Which of the two did the will of the Father?

While the forceful advocacy of women ministers by some within the PCA is troubling, equally troubling is the attitude of others who--while claiming to hold Biblical views on manhood and womanhood--reject making such views a fundamental indication of Biblical orthodoxy.

"Good people disagree on this issue," they argue, "it's not a matter of the Gospel. Why, even Roger Nicole--a stalwart of Biblical authority--disagrees with the father-rule position. We've got to go easy here. There's room for latitude because, after all, this issue does not involve essentials of the faith."

This view is wrong at many levels. Most fundamentally, few modern heresies strike more directly at essentials of the Gospel than egalitarian feminism. What is more central to the Gospel than the preeminent authority of the Father, the obedience of the Son, the headship of Christ over His Church and the role and authority of His Bride? One must be blinkered by pride or fear not to see this.

But, even should we grant that no essential tenet of the Gospel is hazarded by egalitarianism, this view underestimates egalitarianism's destructive power.

Secondary concerns are seldom issues of direct obedience or disobedience to the Law of God. Bad eschatology may lead to a sinful lifestyle--especially if you're a Thessalonian. But usually it doesn't, and that's why eschatology is generally regarded a secondary issue.

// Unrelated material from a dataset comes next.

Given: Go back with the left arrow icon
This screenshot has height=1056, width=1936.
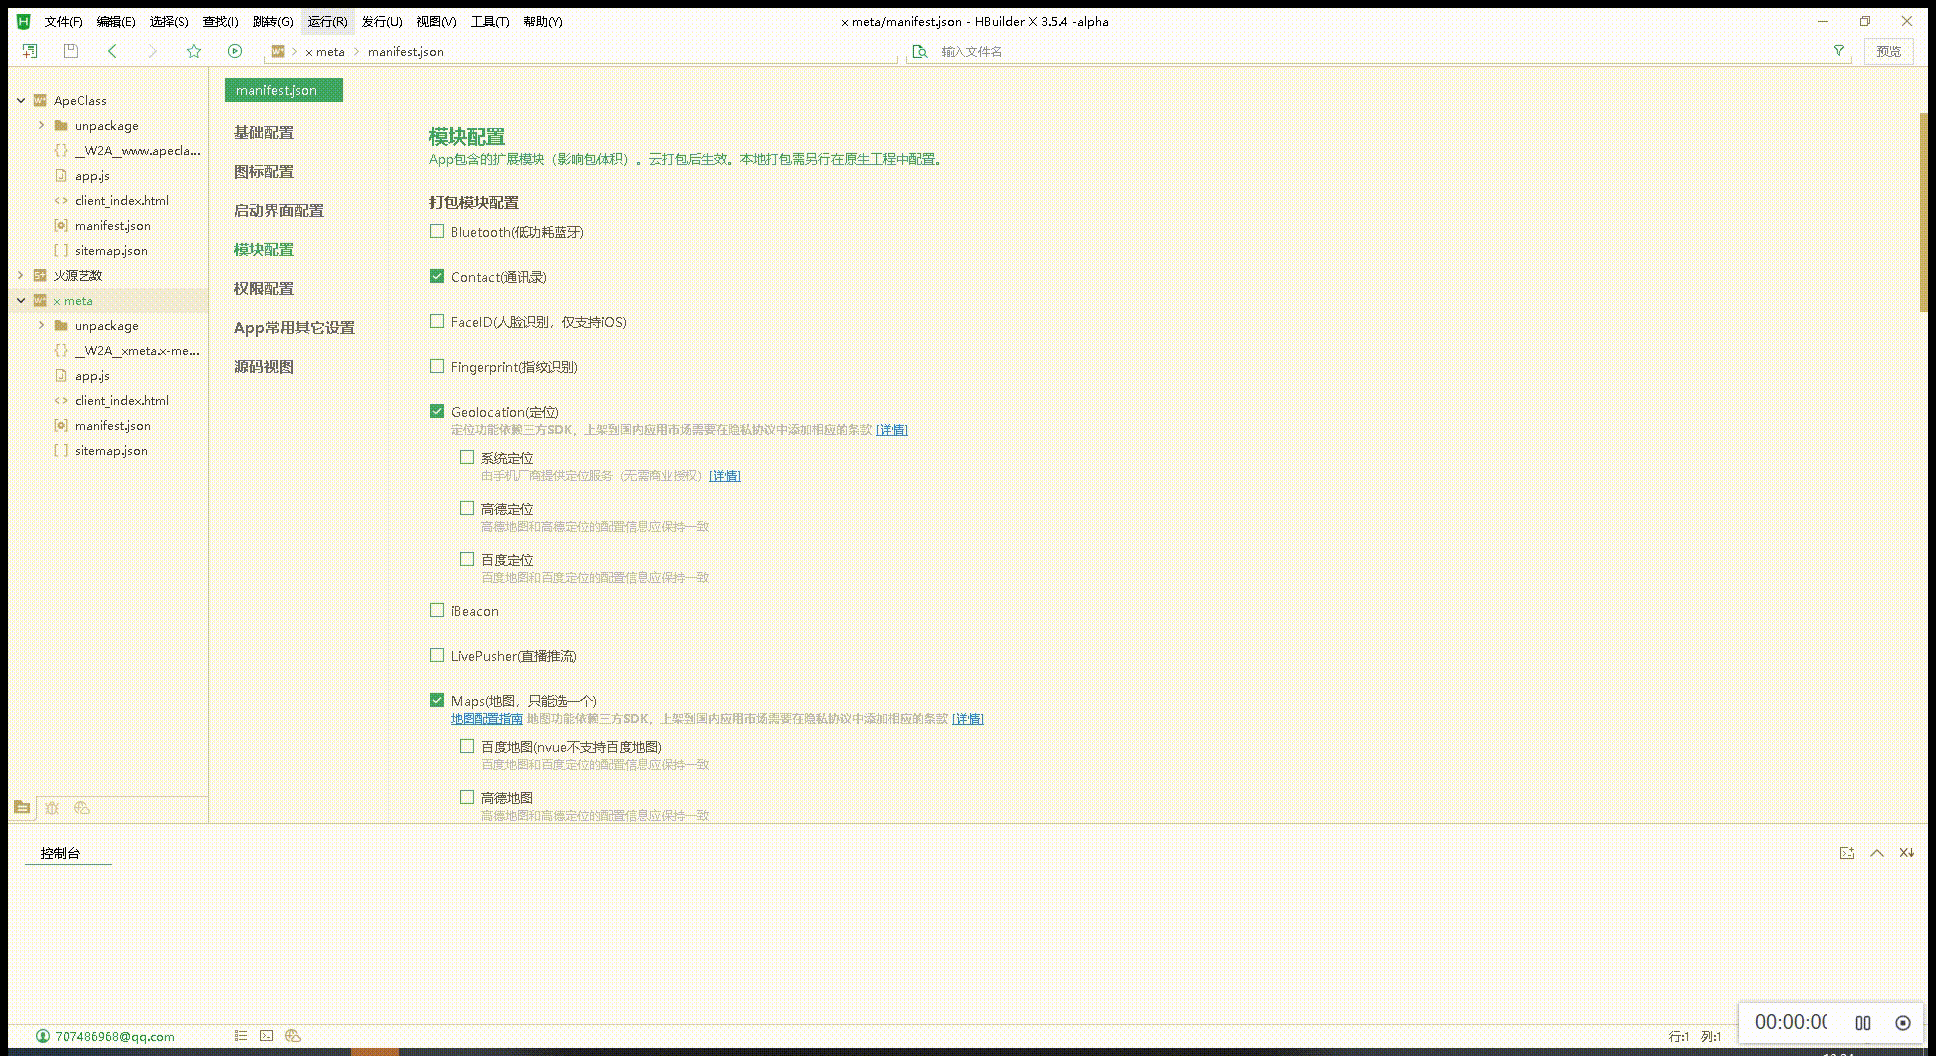Looking at the screenshot, I should pyautogui.click(x=112, y=51).
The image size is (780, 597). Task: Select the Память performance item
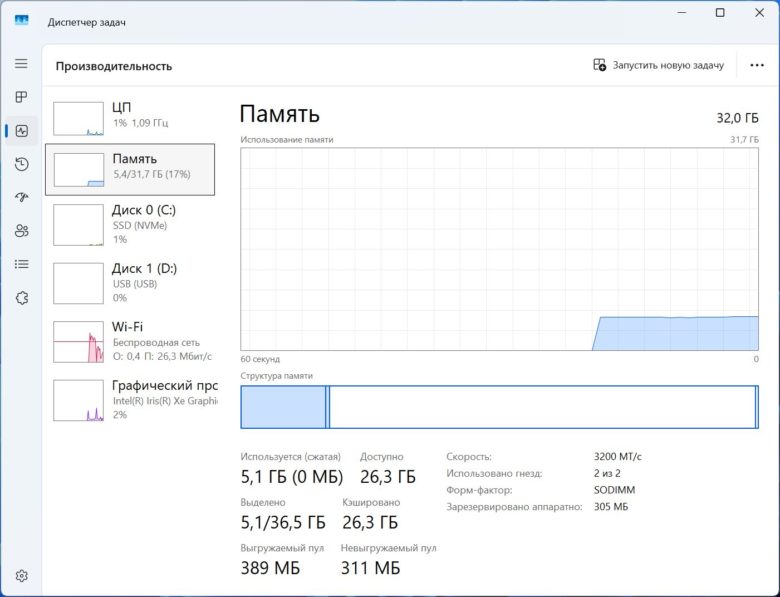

But in the debate over father-rule defective theology and sinful practice are as linked as shinbone and anklebone. The primary issue in the controversy is economic headship and subordination, not ontological essence. And economic subordination becomes visible in practice. Whether men and women have equal worth before God is simply not at issue. What is at issue is whether, despite equal worth, men and women are called to separate forms of obedience.

Obedience lies at the very heart of the debate over father-rule. Reduce egalitarianism to a secondary issue and we separate obedience from faith. And faith without obedience is dead. It's absolutely no denial of salvation by grace through faith to call for obedience from those who profess faith--or to deny the faith of those who obstinately refuse obedience.

Jesus asked the Pharisees:

“What do you think? A man had two sons. And he went to the first and said, ‘Son, go and work in the vineyard today.’ And he answered, ‘I will not,’ but afterward he changed his mind and went. And he went to the other son and said the same. And he answered, ‘I go, sir,’ but did not go. Which of the two did the will of his father?” They said, “The first.” Jesus said to them, “Truly, I say to you, the tax collectors and the prostitutes go into the kingdom of God before you.”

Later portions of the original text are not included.